Given task:
Return the post on wilful defaulters below word for word, from its opening bracketed note through its final line.

Passage:
————————

[The following post is contributed by Prachi Narayan of Vinod Kothari & Company. She can be contacted at firstname.lastname@example.org.
A previous post on the topic discusses SEBI’s recent proposal towards “wilful defaulters”. This guest post discusses in detail the current regime imposed by the RBI and also comments briefly on the SEBI proposal as well as relevant case law on the topic]
The multifarious attempts of the Reserve Bank of India (RBI) in dealing with wilful defaulters gets further weight by the Securities and Exchange Board of India (SEBI) proposing to completely bar such “freeloaders” from tapping financial markets .
The RBI has already put in place plethora of norms, be it with regard to the recovery process or the categorisation of borrowers as non-cooperative or wilful. SEBI’s move to further ostracize wilful defaulters makes it clear that the intent is to choke all sources of funds, close all avenues that may be available and send such defaulters on a financial exile forever.
This post is an attempt to analyse the requirement of such stringent norms for recovery of loans and whether barring such freeloaders from financial markets will help decrease the levels of non-performing assets (NPAs) in the economy.
RBI Guidelines on Wilful Defaulters
The updated RBI guidelines of January 7, 2015 (Revised Guidelines) now define "wilful default" as the occurrence of any of the following events:
a. The unit has defaulted in meeting its payment / repayment obligations to the lender even when it has the capacity to honour the said obligations or when the unit has not utilised the finance for for the specific purposes for which finance was availed of but has diverted the funds for other purposes.
b. The unit has siphoned off the funds so that the funds have not been utilised for the specific purpose for which finance was availed of, nor are the funds available with the unit in the form of other assets. It is pertinent to note here that under the Revised Guidelines transfer of borrowed funds to subsidiaries /group companies or other body corporates by any modality now falls within the meaning of siphoning off funds.
c. The unit has disposed off or removed the movable fixed assets or immovable property given by him or it for the purpose of securing a term loan without the knowledge of the bank/lender.

————————

Extracted entries:

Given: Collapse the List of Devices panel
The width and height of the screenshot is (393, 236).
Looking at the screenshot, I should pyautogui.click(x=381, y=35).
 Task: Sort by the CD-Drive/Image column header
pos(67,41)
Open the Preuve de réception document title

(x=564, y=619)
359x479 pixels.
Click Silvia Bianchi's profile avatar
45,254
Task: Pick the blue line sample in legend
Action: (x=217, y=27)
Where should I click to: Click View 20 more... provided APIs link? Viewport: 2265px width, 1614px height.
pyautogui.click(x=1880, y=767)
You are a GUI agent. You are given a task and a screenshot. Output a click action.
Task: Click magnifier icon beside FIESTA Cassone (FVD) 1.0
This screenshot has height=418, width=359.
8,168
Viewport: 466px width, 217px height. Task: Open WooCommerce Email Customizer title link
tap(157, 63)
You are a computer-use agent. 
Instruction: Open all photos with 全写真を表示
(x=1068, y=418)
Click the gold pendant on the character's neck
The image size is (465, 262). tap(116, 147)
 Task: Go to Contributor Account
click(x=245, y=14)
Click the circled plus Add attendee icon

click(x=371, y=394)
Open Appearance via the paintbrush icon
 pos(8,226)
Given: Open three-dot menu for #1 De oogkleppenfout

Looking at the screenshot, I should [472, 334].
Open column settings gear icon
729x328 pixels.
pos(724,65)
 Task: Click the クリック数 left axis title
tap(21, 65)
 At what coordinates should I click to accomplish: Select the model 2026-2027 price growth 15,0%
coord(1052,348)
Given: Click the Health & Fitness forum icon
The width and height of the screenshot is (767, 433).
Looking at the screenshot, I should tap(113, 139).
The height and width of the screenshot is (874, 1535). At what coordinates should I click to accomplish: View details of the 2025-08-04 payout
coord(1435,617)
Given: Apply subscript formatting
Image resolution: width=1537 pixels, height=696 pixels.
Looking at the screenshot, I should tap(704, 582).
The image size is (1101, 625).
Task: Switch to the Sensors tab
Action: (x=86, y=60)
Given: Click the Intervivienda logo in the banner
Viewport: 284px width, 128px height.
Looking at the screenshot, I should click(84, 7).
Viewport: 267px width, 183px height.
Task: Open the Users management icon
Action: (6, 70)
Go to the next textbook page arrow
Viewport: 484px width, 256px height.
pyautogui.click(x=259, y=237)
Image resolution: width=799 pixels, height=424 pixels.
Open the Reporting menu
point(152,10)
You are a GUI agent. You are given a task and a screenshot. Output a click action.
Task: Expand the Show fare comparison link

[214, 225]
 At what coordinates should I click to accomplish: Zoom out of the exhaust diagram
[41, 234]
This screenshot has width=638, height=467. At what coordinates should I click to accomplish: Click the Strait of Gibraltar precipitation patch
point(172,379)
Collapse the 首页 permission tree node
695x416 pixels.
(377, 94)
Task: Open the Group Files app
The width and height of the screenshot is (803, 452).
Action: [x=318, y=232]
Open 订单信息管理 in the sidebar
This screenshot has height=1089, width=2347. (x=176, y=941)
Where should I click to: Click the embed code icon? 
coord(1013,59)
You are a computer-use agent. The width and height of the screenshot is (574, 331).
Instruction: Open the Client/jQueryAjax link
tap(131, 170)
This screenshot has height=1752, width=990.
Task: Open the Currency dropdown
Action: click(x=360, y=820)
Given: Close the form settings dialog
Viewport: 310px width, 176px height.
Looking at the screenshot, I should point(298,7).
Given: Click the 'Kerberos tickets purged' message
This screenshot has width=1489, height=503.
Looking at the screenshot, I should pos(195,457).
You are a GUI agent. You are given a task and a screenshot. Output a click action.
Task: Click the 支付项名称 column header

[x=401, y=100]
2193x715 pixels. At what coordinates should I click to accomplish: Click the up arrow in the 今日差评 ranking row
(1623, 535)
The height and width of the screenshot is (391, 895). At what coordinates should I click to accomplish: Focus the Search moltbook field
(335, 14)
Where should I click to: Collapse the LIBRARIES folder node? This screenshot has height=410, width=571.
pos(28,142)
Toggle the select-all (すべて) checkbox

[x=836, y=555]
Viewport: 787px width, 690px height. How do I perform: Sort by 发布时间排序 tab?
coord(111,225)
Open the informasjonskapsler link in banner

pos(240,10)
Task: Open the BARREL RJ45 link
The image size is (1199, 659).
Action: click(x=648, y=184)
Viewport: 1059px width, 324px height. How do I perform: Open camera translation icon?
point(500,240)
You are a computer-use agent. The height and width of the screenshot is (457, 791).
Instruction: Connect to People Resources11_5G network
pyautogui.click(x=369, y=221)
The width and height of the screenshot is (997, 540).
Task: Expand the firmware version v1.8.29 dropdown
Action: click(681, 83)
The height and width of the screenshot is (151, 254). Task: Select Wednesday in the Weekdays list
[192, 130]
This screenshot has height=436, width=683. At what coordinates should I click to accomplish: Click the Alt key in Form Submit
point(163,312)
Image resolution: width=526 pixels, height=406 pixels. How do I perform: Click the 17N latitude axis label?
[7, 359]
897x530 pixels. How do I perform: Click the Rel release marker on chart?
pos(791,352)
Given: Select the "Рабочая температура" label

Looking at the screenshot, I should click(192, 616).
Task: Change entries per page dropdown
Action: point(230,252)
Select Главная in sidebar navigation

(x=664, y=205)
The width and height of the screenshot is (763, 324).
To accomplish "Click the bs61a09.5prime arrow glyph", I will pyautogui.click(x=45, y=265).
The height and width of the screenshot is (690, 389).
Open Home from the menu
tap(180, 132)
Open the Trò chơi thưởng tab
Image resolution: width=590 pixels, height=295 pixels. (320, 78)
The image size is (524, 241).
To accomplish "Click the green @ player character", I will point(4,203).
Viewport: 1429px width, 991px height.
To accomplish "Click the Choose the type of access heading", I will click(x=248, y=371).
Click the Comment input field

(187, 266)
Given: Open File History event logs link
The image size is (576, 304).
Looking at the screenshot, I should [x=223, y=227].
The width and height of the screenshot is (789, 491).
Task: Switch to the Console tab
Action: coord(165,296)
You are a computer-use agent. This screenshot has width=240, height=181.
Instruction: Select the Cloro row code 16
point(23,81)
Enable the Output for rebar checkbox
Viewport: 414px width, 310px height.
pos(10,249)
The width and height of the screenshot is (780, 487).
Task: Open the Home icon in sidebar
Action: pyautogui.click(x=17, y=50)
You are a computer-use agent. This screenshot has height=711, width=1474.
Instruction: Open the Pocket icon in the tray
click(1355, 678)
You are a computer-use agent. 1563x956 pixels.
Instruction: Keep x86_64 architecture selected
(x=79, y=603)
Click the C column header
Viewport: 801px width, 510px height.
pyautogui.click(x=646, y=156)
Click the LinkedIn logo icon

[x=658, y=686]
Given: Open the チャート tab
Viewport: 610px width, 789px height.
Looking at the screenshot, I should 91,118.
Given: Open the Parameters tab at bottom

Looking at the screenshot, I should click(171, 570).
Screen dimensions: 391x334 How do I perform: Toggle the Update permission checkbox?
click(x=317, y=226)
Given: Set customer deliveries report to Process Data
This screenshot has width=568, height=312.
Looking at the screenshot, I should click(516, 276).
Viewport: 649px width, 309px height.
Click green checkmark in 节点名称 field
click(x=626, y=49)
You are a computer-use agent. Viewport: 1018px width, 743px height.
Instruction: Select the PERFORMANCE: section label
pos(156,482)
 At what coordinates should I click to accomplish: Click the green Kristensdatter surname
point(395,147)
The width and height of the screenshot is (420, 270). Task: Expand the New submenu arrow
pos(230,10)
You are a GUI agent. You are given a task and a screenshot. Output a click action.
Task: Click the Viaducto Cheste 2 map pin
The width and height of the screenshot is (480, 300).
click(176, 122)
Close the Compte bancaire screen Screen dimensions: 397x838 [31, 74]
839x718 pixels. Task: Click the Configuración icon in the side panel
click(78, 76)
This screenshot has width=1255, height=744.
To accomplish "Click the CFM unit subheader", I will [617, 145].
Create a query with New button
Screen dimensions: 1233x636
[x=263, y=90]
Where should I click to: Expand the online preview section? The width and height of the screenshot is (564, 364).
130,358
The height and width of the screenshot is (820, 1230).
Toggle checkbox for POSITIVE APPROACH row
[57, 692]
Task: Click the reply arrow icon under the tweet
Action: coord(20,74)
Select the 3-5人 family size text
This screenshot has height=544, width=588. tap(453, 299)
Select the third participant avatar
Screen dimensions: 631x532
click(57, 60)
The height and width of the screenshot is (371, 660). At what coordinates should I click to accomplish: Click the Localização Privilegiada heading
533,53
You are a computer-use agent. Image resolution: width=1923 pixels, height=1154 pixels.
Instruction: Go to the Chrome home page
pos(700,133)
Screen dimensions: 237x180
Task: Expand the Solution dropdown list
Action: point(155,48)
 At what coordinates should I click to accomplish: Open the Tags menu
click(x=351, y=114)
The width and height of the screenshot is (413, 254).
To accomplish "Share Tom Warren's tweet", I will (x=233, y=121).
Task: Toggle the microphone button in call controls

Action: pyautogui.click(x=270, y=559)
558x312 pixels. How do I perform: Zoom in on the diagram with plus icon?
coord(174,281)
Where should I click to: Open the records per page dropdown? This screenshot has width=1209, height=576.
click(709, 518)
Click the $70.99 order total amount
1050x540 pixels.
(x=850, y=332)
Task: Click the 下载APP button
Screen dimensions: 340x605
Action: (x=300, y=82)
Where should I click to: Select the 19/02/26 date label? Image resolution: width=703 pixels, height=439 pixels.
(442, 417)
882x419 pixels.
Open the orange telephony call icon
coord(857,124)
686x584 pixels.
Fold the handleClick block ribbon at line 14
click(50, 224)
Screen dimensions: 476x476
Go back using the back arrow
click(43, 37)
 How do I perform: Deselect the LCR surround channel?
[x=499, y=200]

————————

Solution for this exercise:
[The following post is contributed by Prachi Narayan of Vinod Kothari & Company. She can be contacted at firstname.lastname@example.org.
A previous post on the topic discusses SEBI’s recent proposal towards “wilful defaulters”. This guest post discusses in detail the current regime imposed by the RBI and also comments briefly on the SEBI proposal as well as relevant case law on the topic]
The multifarious attempts of the Reserve Bank of India (RBI) in dealing with wilful defaulters gets further weight by the Securities and Exchange Board of India (SEBI) proposing to completely bar such “freeloaders” from tapping financial markets .
The RBI has already put in place plethora of norms, be it with regard to the recovery process or the categorisation of borrowers as non-cooperative or wilful. SEBI’s move to further ostracize wilful defaulters makes it clear that the intent is to choke all sources of funds, close all avenues that may be available and send such defaulters on a financial exile forever.
This post is an attempt to analyse the requirement of such stringent norms for recovery of loans and whether barring such freeloaders from financial markets will help decrease the levels of non-performing assets (NPAs) in the economy.
RBI Guidelines on Wilful Defaulters
The updated RBI guidelines of January 7, 2015 (Revised Guidelines) now define "wilful default" as the occurrence of any of the following events:
a. The unit has defaulted in meeting its payment / repayment obligations to the lender even when it has the capacity to honour the said obligations or when the unit has not utilised the finance for for the specific purposes for which finance was availed of but has diverted the funds for other purposes.
b. The unit has siphoned off the funds so that the funds have not been utilised for the specific purpose for which finance was availed of, nor are the funds available with the unit in the form of other assets. It is pertinent to note here that under the Revised Guidelines transfer of borrowed funds to subsidiaries /group companies or other body corporates by any modality now falls within the meaning of siphoning off funds.
c. The unit has disposed off or removed the movable fixed assets or immovable property given by him or it for the purpose of securing a term loan without the knowledge of the bank/lender.